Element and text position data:
:::

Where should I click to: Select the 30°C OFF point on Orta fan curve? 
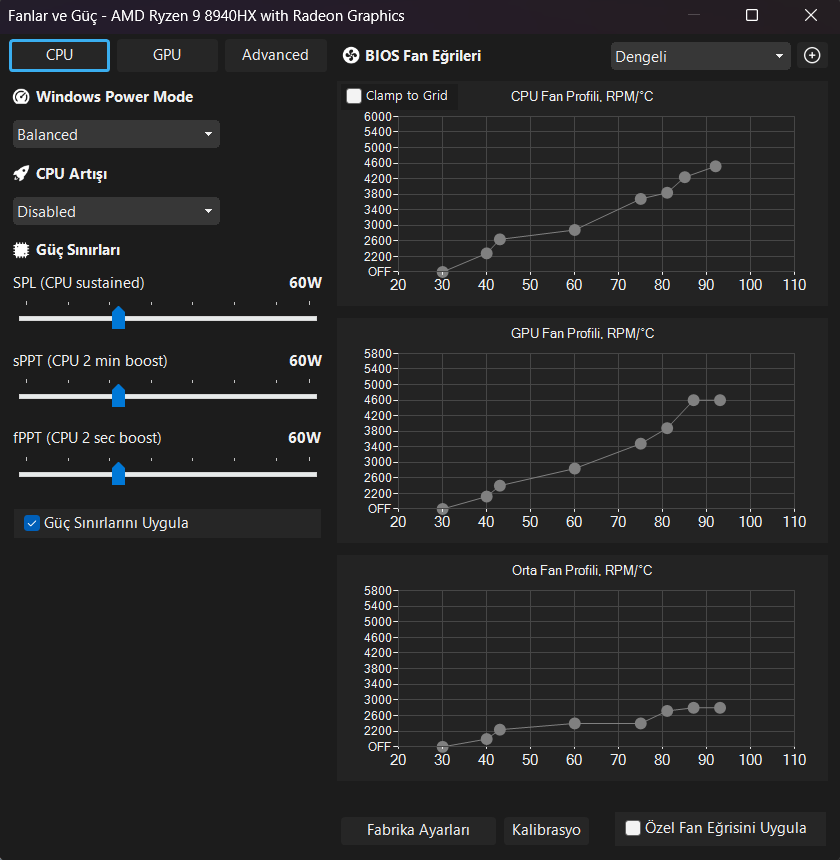(x=442, y=746)
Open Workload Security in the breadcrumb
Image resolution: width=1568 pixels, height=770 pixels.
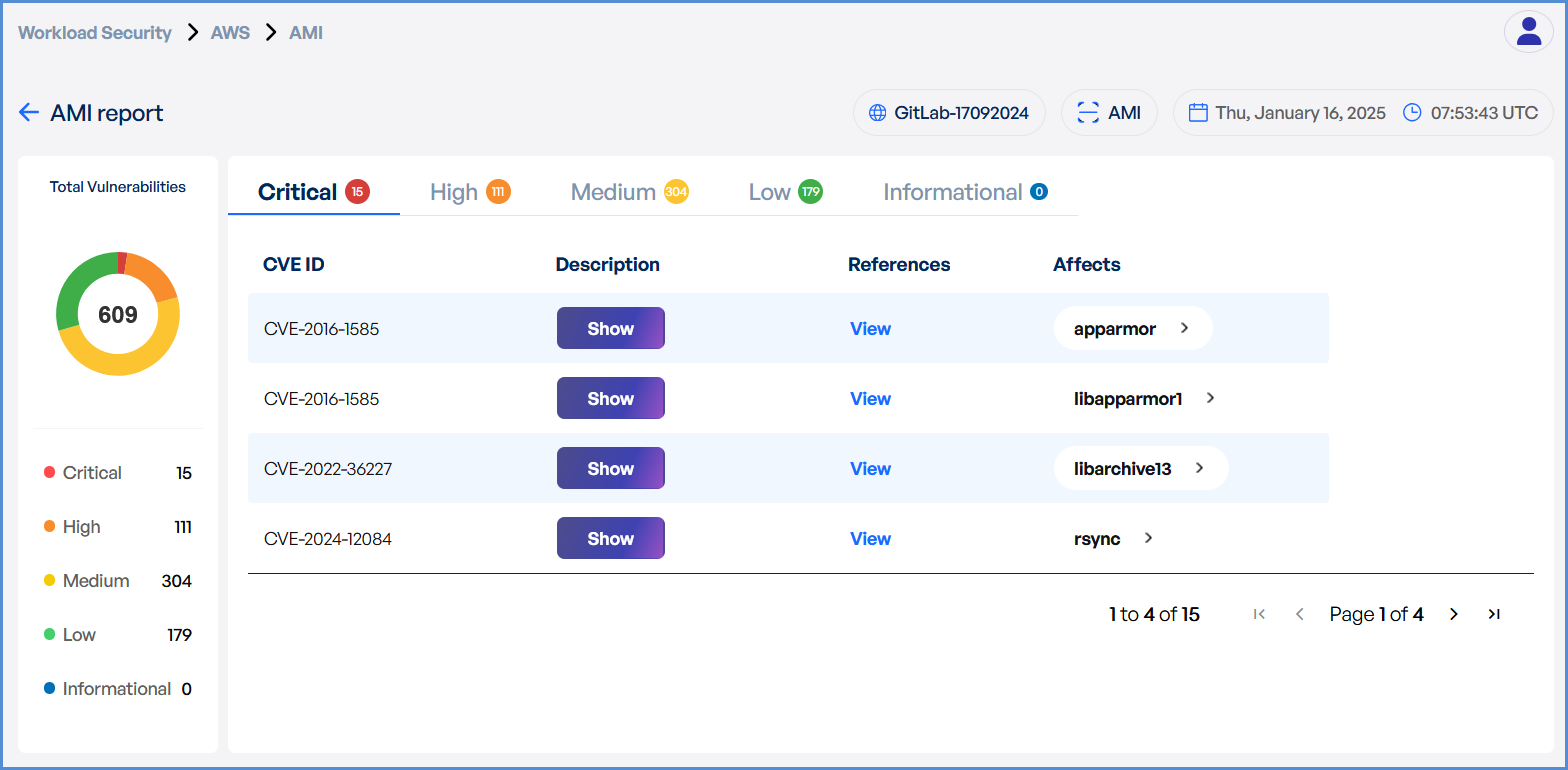(x=95, y=33)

:::

__OBJECTIVE__
Can you edit the listing so that "click" becomes "tap" everywhere, with nothing else changed and the pictures left out of your answer?

__WRITTEN SOLUTION__
Where should I tap to: Select the 30°C OFF point on Orta fan curve? 
(x=442, y=746)
Open Workload Security in the breadcrumb
Image resolution: width=1568 pixels, height=770 pixels.
(x=95, y=33)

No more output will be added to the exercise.